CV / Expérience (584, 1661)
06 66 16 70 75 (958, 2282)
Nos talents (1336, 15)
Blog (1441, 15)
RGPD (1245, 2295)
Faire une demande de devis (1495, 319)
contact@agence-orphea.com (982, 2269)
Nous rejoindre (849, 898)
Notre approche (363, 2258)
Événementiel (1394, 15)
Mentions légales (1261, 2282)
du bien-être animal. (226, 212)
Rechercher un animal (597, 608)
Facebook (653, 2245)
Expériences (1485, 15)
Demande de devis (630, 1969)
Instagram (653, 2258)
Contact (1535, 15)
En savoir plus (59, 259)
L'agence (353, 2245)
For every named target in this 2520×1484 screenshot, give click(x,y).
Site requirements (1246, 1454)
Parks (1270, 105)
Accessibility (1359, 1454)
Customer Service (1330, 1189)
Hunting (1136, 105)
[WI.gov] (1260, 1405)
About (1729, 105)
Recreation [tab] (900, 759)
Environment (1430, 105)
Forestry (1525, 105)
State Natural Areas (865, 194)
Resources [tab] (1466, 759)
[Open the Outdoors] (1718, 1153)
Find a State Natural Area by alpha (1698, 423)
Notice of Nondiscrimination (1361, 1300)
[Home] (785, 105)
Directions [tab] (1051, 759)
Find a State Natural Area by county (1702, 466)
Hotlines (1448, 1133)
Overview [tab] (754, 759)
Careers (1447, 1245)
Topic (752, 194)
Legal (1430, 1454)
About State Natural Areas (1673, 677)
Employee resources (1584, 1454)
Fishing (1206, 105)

________________

▶ TASK TO COMPLETE:
Reproduce, word for word, the lines of the data from the one that contains "Notice of Nondiscrimination (1361, 1300)" to the end, both ends included.

▶ FINISHED TASK:
Notice of Nondiscrimination (1361, 1300)
[Home] (785, 105)
Directions [tab] (1051, 759)
Find a State Natural Area by county (1702, 466)
Hotlines (1448, 1133)
Overview [tab] (754, 759)
Careers (1447, 1245)
Topic (752, 194)
Legal (1430, 1454)
About State Natural Areas (1673, 677)
Employee resources (1584, 1454)
Fishing (1206, 105)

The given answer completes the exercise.